▶ Entries for locating words and interface elements:
────────────────────

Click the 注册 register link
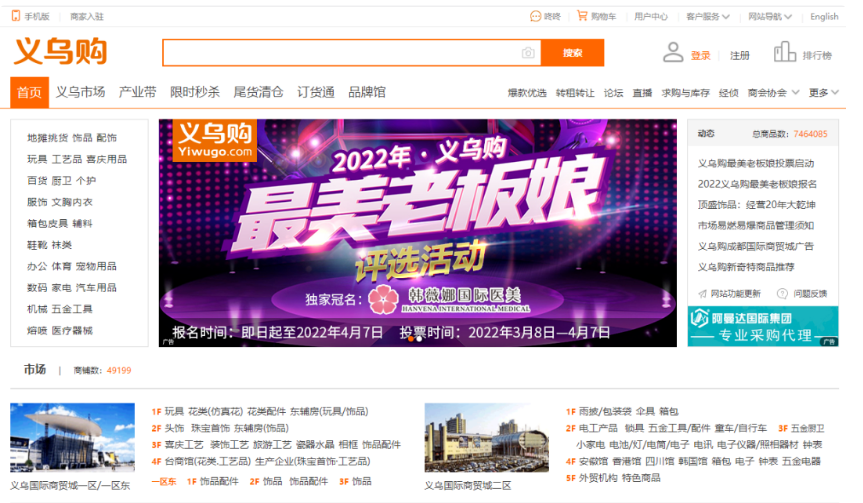This screenshot has height=503, width=863. (x=740, y=56)
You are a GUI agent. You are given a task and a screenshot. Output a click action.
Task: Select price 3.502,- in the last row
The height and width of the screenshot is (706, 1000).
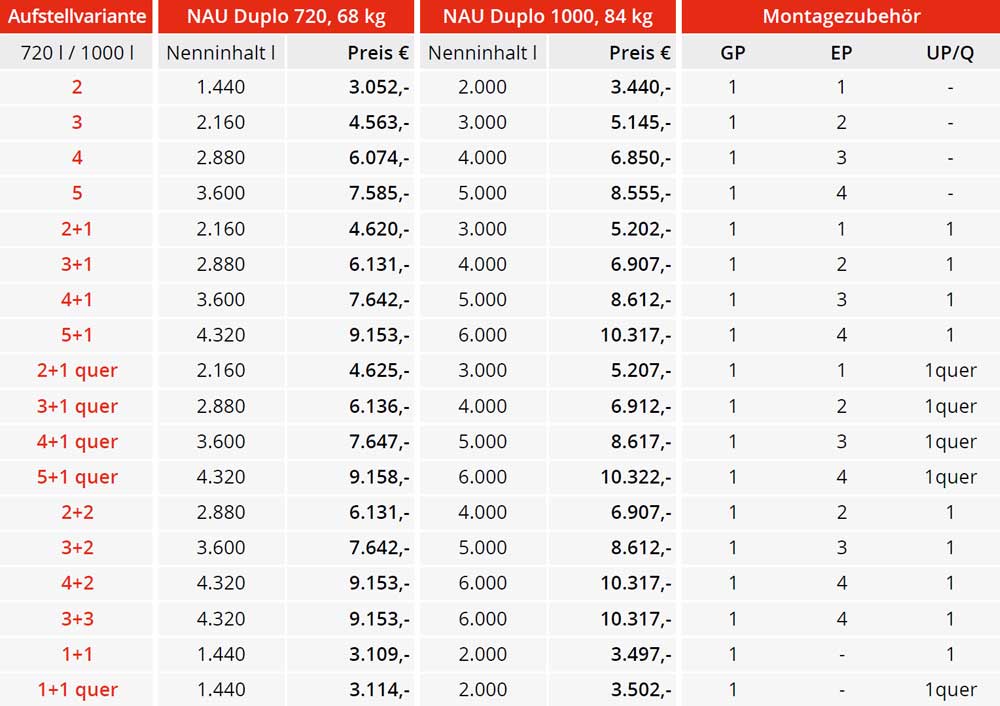point(641,689)
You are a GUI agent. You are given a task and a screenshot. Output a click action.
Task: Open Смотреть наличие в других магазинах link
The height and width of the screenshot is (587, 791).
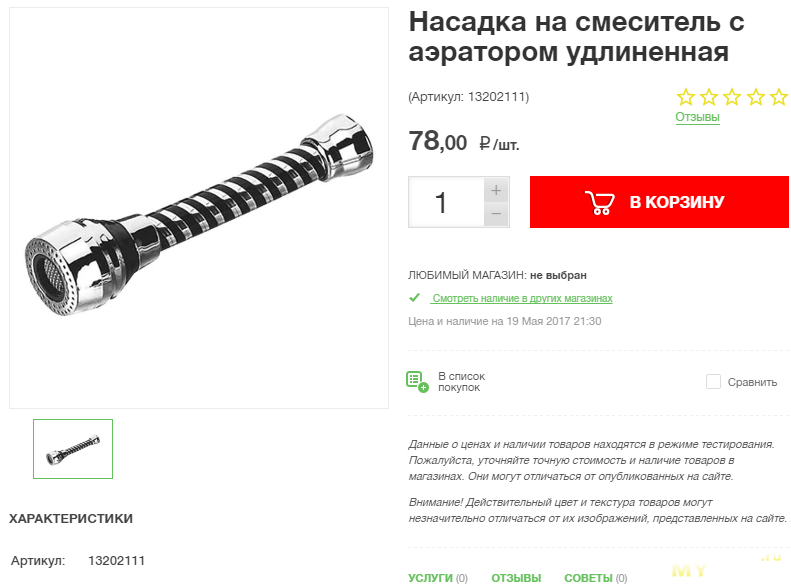point(522,298)
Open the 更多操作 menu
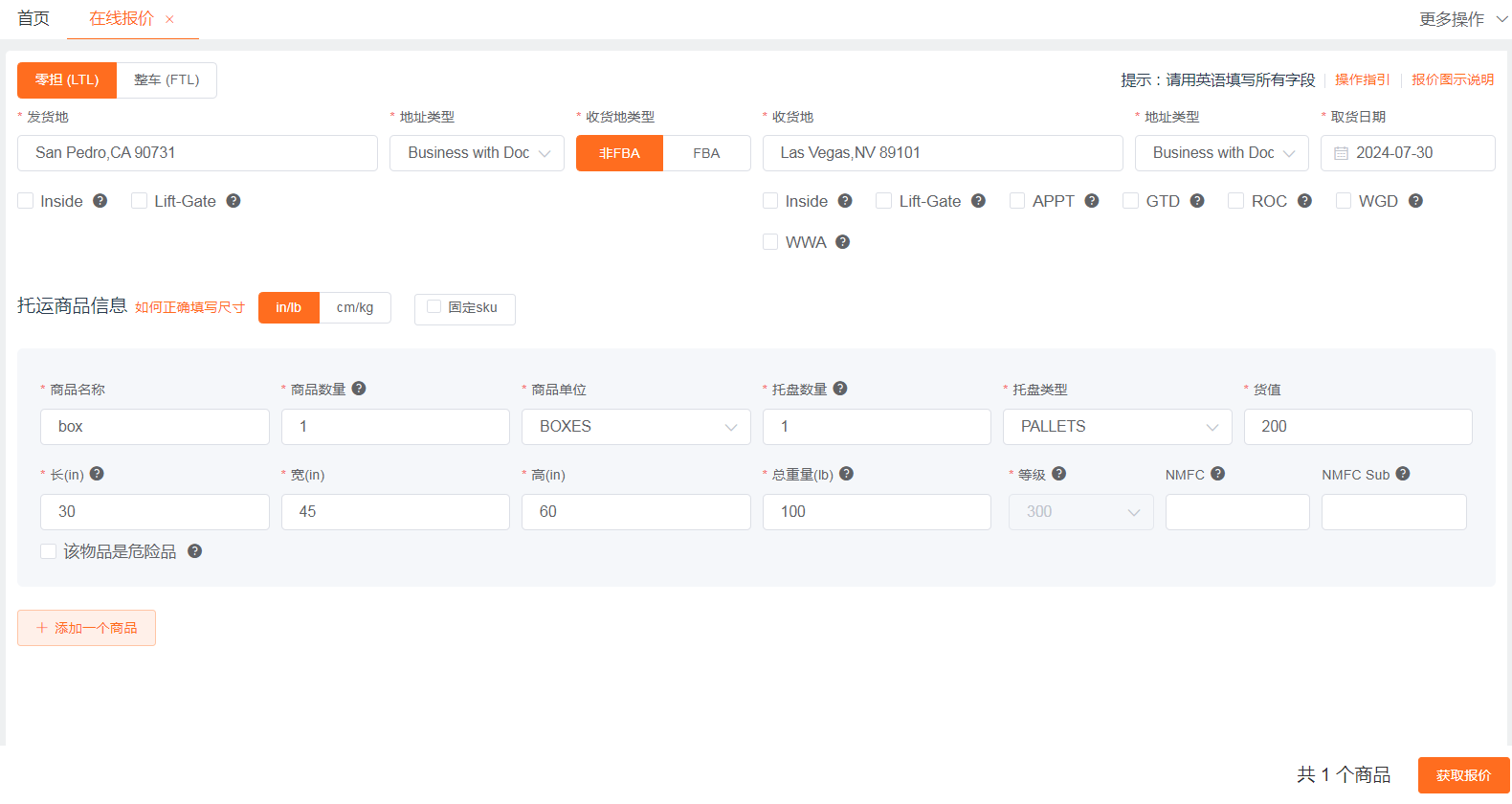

────────────────────

▶ Work instructions: Reproduce all of the records above with "GUI agent" swapped for "interface agent" and nothing else altered. Omit the pictures from your answer.

▶ Result of the exercise:
Click the 注册 register link
This screenshot has height=503, width=863. (x=740, y=56)
You are a interface agent. You are given a task and a screenshot. Output a click action.
Task: Select price 3.502,- in the last row
The height and width of the screenshot is (706, 1000).
point(641,689)
You are a interface agent. You are given a task and a screenshot. Output a click action.
Task: Open Смотреть наличие в других магазинах link
The height and width of the screenshot is (587, 791).
point(522,298)
Open the 更多操作 menu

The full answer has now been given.